Baker's Dozen

Artists discuss the 13 records that shaped their lives

2. T. RexElectric Warrior

Dad was a fighter pilot in the United States Air Force. He would be stationed in a new location, somewhere on earth, every four years. In my early teens we lived on base at Upper Heyford in Oxfordshire, England. That was a good time to live in Ol’ Blighty; Slade, Queen, The Sweet, Led Zeppelin, Bowie, Roxy Music, Suzi Quatro and T. Rex! A few blocks from our house was a nicely wooded, grassy park that I would occasionally pitch a tent in and “camp” overnight. It made me feel pretty independent and responsible to not be inside the security of my parents’ home. On one of my tented excursions I was laying in my ‘cowboys and Indians’ print sleeping bag listening to Electric Warrior on my ultra modern portable eight-track player when I was startled by a “hello?” at my tent flap. It was the ‘new girl’ whose family had just moved in down the street. She told me that she looooved T-Rex and that she desperately wanted to meet Marc Bolan.
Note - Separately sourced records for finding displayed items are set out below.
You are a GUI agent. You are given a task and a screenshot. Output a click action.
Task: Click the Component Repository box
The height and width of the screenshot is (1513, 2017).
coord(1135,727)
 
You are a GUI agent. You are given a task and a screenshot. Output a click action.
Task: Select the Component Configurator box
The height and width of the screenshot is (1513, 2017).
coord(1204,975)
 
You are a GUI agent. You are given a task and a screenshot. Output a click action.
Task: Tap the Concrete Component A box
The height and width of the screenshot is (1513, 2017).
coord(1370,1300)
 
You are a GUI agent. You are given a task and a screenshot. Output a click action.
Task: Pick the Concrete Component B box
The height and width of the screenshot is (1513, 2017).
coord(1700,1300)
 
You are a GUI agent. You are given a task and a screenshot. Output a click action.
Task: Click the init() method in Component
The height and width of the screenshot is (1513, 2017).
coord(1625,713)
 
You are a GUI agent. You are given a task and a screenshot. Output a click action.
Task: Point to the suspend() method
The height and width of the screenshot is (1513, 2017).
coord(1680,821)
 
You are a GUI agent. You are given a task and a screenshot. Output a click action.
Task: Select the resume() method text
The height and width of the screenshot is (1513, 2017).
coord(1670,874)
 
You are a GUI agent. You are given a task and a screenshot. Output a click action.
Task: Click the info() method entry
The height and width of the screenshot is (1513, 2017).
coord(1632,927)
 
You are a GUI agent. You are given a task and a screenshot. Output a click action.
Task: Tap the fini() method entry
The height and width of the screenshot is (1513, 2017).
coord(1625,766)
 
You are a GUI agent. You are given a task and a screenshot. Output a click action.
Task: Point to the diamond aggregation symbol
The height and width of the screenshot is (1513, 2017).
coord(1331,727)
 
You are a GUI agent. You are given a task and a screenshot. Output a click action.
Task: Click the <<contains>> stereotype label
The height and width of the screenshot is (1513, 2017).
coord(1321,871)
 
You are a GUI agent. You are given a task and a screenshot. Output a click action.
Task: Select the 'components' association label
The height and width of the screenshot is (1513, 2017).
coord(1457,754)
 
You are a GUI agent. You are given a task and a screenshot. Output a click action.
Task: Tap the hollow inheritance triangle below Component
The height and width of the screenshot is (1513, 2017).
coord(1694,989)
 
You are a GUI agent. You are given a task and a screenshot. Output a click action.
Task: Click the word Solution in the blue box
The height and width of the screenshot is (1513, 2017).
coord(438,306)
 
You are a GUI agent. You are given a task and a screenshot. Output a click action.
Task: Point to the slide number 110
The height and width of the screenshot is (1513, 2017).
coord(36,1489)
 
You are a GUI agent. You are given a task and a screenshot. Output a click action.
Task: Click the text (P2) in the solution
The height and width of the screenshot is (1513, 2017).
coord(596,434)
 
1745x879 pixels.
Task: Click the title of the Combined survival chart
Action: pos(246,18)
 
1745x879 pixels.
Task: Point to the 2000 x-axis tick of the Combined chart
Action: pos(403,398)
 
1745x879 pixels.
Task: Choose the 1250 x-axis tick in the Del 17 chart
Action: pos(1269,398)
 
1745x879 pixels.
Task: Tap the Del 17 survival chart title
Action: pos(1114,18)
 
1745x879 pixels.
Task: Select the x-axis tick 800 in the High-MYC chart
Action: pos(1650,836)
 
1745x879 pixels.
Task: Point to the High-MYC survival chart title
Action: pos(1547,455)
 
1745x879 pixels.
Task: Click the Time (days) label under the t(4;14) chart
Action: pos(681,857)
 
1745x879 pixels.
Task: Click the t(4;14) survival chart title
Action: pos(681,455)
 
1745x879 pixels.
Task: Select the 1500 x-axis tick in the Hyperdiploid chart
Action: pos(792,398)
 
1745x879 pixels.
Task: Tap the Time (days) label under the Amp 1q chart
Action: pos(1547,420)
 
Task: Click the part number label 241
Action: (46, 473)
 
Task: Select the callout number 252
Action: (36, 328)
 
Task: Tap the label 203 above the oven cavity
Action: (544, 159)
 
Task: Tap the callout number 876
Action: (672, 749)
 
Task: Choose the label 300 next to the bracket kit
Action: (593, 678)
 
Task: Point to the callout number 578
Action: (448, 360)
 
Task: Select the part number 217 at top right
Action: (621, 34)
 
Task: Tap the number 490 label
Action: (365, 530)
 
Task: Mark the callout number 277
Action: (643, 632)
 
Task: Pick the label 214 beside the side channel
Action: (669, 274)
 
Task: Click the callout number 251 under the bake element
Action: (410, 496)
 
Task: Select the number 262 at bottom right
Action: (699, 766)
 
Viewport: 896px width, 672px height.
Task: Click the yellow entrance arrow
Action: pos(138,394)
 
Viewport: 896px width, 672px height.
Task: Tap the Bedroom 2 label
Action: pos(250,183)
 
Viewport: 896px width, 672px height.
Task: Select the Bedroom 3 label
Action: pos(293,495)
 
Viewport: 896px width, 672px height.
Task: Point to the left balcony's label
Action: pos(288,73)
We munched on Golden Wonder crisps and talked about Top Of The Pops. I unsuccessfully tried to convince her that Slade were better than all the other singing groups. After a while we opened my sleeping bag as wide as it goes, got under it and made out. Not with tongues or anything icky like that, just sorta smished our closed mouths on each other while Marc Bolan told us that life is a gas.